DATA RECORDS:
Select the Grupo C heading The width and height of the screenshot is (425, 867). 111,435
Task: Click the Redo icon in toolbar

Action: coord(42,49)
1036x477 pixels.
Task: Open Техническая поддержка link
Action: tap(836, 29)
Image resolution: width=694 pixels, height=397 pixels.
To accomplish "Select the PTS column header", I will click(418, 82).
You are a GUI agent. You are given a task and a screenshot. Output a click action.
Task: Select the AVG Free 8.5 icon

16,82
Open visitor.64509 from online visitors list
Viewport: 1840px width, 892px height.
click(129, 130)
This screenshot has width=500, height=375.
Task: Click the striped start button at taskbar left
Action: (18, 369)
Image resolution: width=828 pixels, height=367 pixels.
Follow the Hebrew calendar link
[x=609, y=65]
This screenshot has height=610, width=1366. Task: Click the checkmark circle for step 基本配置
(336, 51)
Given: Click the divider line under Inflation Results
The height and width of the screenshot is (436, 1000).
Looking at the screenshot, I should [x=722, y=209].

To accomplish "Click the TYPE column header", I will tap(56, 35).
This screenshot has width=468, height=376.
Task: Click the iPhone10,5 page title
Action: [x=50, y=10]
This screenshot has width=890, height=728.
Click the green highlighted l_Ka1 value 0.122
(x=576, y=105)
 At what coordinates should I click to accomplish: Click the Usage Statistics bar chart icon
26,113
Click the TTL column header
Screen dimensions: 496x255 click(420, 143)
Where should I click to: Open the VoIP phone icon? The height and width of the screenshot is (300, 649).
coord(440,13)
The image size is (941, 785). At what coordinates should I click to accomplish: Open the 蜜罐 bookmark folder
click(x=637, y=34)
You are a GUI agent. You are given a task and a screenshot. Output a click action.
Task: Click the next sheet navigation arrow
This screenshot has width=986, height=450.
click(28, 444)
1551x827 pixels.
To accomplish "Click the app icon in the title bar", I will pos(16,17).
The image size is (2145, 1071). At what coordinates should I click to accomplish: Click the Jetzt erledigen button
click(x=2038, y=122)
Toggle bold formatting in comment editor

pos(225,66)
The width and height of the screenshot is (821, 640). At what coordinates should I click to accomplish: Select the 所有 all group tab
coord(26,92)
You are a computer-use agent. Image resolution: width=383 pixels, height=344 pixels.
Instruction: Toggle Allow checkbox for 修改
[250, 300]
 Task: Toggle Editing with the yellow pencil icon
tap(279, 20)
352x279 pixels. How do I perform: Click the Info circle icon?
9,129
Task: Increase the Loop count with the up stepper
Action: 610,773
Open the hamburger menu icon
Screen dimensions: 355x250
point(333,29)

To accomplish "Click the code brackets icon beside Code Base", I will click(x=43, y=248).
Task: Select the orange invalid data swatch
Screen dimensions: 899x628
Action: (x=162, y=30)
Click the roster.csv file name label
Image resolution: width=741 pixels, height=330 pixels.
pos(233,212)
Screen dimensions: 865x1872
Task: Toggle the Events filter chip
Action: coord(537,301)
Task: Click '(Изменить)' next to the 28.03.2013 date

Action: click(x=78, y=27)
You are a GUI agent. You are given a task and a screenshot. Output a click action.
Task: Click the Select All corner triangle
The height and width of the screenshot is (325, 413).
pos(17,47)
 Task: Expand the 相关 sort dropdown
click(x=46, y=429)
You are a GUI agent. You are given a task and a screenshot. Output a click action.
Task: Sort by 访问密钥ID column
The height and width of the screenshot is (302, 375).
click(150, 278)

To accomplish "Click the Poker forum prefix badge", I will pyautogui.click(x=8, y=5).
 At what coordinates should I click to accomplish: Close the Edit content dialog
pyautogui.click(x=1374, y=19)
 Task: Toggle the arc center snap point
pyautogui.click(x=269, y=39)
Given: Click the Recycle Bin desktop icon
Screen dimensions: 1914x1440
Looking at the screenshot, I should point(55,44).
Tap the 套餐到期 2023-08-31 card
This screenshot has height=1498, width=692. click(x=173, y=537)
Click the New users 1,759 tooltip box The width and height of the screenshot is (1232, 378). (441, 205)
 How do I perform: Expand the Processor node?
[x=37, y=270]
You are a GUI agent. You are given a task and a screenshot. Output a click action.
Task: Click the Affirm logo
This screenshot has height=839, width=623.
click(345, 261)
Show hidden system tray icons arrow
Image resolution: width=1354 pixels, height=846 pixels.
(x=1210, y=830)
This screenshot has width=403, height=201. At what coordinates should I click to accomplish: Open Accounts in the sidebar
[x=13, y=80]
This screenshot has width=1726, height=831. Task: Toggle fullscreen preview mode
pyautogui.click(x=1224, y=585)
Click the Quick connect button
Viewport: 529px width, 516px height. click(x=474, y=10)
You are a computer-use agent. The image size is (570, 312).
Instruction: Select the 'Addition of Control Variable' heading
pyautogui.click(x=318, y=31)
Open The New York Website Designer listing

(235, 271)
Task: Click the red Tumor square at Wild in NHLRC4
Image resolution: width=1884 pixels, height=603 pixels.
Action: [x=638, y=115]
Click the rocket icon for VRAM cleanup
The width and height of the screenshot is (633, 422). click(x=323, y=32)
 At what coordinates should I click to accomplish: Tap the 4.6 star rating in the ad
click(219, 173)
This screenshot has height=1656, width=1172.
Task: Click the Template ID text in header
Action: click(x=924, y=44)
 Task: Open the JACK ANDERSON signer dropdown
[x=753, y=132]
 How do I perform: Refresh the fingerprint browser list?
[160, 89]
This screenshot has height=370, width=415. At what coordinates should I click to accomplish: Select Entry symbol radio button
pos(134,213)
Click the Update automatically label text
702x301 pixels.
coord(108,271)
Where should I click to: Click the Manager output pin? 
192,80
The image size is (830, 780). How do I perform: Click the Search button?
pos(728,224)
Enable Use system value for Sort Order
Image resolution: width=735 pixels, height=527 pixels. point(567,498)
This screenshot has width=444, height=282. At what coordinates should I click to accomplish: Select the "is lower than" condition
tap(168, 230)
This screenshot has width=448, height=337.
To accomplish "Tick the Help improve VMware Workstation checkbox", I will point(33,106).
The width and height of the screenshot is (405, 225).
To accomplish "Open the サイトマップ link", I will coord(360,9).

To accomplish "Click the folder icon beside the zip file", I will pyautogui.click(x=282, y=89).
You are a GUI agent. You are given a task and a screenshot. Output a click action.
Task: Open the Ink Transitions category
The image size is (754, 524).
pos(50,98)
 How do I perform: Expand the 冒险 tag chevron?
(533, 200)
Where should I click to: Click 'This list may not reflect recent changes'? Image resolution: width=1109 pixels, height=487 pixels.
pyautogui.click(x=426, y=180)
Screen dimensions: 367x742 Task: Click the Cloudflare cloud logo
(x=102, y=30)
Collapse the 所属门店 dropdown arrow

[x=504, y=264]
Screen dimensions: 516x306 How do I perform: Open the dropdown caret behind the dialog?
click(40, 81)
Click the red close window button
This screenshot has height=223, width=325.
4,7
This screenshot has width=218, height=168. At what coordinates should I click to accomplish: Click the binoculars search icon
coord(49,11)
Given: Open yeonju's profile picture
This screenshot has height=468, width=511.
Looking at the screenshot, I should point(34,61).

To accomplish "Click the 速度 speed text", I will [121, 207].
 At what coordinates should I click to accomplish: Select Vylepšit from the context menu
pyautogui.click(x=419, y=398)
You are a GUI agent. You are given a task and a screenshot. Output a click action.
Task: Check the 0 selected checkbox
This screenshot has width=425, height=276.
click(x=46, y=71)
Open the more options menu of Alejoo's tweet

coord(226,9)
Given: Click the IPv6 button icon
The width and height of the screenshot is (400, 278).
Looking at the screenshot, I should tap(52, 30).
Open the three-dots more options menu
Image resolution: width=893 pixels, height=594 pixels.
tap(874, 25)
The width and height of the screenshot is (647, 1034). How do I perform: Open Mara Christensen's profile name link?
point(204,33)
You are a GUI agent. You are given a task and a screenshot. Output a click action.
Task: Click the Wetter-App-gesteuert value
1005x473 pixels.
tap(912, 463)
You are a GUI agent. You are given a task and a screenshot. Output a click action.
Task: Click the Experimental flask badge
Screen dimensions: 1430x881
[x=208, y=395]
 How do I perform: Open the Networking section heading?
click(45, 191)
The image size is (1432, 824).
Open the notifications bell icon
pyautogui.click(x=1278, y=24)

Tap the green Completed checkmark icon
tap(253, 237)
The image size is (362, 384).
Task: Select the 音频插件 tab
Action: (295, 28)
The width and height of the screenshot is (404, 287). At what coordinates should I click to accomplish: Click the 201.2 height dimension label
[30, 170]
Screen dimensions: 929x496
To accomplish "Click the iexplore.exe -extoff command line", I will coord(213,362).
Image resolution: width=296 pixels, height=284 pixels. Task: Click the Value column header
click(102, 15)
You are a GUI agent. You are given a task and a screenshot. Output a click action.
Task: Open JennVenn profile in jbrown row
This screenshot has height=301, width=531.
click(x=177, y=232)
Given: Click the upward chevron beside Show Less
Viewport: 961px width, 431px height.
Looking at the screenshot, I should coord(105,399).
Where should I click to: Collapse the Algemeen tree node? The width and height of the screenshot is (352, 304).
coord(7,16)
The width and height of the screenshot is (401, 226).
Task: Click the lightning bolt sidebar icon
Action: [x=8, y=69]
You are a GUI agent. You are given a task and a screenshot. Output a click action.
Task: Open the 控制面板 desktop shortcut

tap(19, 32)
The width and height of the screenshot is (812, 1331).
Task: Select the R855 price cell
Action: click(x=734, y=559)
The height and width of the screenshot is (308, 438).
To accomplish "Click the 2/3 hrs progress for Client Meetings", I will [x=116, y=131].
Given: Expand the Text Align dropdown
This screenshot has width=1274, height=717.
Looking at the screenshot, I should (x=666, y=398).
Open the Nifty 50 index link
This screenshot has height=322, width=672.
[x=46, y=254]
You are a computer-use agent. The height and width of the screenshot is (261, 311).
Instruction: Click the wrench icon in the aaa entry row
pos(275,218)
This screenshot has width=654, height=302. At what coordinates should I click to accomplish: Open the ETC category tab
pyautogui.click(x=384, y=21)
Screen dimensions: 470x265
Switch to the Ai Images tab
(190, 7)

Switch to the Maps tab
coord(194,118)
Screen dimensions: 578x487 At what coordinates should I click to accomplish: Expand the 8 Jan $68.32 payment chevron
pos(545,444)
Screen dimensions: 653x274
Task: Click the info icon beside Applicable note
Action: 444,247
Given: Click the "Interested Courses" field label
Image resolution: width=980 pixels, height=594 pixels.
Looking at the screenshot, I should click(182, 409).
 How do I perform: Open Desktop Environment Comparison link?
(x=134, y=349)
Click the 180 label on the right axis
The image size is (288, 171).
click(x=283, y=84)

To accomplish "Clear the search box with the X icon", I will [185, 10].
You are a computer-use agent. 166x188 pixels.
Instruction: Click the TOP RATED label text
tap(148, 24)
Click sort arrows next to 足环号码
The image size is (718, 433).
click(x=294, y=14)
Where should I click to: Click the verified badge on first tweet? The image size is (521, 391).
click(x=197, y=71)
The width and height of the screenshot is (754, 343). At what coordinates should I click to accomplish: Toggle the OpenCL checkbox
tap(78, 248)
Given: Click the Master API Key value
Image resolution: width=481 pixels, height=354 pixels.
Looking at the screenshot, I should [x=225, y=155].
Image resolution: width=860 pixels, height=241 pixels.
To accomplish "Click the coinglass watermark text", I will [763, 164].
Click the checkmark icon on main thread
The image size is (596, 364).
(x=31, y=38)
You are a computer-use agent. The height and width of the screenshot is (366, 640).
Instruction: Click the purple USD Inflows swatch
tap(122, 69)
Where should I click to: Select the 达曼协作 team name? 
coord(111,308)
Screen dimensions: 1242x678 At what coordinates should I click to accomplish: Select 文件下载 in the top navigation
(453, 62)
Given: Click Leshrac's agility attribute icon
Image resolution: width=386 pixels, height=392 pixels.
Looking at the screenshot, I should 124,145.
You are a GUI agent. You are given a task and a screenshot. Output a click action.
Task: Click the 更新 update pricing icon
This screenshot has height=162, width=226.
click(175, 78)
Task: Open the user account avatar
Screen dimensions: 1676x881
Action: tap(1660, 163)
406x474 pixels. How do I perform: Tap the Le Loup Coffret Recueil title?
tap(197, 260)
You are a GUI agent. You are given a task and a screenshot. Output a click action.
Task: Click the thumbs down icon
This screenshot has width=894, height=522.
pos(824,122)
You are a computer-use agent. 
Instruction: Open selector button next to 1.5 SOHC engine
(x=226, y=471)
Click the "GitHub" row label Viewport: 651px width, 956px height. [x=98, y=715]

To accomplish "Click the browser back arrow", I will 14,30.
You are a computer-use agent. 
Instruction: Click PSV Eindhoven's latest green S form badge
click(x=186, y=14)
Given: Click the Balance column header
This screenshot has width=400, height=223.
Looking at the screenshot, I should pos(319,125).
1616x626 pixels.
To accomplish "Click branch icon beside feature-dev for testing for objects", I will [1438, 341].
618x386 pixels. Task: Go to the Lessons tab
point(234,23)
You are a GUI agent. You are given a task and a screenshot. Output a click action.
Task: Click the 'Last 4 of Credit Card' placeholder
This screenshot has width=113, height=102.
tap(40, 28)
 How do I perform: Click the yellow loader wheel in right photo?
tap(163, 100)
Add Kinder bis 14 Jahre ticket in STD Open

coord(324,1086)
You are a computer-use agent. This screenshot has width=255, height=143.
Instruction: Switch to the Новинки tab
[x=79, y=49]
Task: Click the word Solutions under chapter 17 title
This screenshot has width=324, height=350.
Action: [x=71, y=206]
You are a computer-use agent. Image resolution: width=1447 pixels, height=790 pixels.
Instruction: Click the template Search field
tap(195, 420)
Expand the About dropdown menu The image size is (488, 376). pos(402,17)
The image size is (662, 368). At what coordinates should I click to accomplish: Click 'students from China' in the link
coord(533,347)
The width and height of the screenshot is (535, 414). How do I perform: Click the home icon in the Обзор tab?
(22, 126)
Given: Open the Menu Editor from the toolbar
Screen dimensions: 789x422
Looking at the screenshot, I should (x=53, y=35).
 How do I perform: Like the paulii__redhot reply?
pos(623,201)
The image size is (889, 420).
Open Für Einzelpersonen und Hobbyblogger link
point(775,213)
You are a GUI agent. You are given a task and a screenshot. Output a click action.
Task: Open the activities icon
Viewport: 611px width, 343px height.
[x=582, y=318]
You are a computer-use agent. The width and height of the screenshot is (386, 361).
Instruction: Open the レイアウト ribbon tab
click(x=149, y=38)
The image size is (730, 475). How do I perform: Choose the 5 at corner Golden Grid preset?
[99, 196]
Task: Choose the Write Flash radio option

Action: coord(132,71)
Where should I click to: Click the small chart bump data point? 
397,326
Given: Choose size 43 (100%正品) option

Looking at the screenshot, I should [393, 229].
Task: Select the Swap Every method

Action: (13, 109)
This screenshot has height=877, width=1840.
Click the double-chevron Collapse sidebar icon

TASK: State how many lines in the records above contain the word "under", and give only that number.

RESULT FOR THIS TASK: 2